#### APPLY WHAT YOU READ
A: In the case study on data grid standardization, rewrite the paragraph beginning "Problem: Our existing design system" as a short bulleted list that keeps its main facts.
B: Pick up the case study on data grid standardization after its final line and continue it.

#### DOCUMENT SECTION
Data Grid

insurtech

Enterprise Data Grid Standardization
Scaling B2B Data Manipulation for High-Volume Workflows
Date: 2023 - 2024
Role: Director of Design
Executive Summary
Problem: Our existing design system was geared towards consumer-centric apps and failed to support complex B2B datasets. Users struggled to manage data grids exceeding 100,000 rows due to hidden UX affordances, inefficient boolean logic, and rigid view customization.

Action: I led the design of a new, standardized data grid filter and view module. We bypassed the limitations of "out-of-the-box" solutions by splitting filtering and settings into distinct, high-visibility features and expanding the logic system to handle complex categorical data.
Results
• Scalability: Enabled complex boolean search queries across 100k+ rows and 20+ columns.
• Standardization: The module became the official UI standard for all data grid designs across the company's product suite.
• ​​​​​​​Efficiency: Improved table functions discovery by moving hidden column-level actions to a centralized global table control.

#### DATA SECTION
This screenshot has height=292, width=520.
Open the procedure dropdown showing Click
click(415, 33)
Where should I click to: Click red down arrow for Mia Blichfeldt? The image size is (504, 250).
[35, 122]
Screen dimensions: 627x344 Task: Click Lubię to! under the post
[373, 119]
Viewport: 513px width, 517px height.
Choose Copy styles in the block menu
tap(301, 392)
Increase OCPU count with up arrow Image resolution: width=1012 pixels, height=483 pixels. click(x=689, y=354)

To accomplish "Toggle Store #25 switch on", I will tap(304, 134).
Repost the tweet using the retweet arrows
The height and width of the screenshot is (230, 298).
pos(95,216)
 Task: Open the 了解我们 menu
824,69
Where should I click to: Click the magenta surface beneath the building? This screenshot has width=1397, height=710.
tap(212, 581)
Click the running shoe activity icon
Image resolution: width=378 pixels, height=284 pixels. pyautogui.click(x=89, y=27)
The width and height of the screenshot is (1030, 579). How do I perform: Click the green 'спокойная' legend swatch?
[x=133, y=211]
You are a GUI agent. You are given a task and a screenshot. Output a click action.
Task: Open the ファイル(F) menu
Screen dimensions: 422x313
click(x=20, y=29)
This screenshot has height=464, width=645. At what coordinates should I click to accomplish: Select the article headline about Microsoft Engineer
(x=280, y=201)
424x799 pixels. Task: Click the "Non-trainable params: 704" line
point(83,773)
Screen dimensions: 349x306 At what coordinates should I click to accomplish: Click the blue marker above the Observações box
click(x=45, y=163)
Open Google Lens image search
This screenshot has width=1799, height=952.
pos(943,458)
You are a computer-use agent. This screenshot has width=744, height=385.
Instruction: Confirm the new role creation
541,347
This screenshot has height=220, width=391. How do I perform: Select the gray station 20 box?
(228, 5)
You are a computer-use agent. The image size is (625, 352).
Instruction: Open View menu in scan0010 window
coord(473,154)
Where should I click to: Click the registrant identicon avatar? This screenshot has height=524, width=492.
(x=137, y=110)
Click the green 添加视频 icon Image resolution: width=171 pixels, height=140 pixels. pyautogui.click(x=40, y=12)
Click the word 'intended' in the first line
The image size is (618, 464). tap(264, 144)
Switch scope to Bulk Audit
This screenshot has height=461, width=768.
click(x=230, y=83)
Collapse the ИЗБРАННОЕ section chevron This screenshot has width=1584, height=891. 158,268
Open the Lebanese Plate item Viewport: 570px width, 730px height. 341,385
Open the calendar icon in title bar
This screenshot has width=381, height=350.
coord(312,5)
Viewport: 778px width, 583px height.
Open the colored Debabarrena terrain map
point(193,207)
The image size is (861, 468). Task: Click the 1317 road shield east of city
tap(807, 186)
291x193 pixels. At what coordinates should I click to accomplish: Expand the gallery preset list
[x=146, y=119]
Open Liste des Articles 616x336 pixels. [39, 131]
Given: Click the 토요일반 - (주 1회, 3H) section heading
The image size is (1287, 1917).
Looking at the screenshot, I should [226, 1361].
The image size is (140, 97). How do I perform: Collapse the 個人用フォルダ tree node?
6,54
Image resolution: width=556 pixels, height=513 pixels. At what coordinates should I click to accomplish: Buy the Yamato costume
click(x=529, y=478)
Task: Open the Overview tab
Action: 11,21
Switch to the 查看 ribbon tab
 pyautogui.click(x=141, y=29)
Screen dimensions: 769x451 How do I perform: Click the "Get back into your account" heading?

#### ACTIVITY ANSWERS
A:
- The existing design system was built for consumer-centric apps and did not support complex B2B datasets.
- Users had trouble managing data grids of more than 100,000 rows.
- Causes: hidden UX affordances, inefficient boolean logic, and rigid view customization.

B:
Context & Strategic Objective
The core issue was a "consumer-centric" design system being forced into a "B2B" environment. The default MUI X Data Grid required users to perform repetitive actions for simple filters and provided no clear visual affordance for customization.
Strategic Mandate
1. Centralize Control: Move table customization from individual headers to a permanent, global UI affordance.
2. Advanced Logic: Create "intra-condition" boolean operators to allow sophisticated filtering of categorical data (e.g., "and & not" logic).
3. View Persistence: Enable users to "freeze" columns and customize layouts without scrolling, solving for density and screen real estate.
4. User Empowerment: Enable “Home Office Users” (an admin like user persona in the Life & Annuity industry) to efficiently and quickly create and access data subsets in our LifetimeAGENT product.
Solution Architecture
I directed the team to move away from "hover-based" interactions toward a more robust, situational UI/UX framework.

Feature Splitting: We separated "Filters" from "Settings" to reduce cognitive load, housing them in a standardized accordion UI above the table.

Input Optimization: We implemented a tiered input strategy: chips for small data sets, multi-select for large sets, and ranges for monetary/date values.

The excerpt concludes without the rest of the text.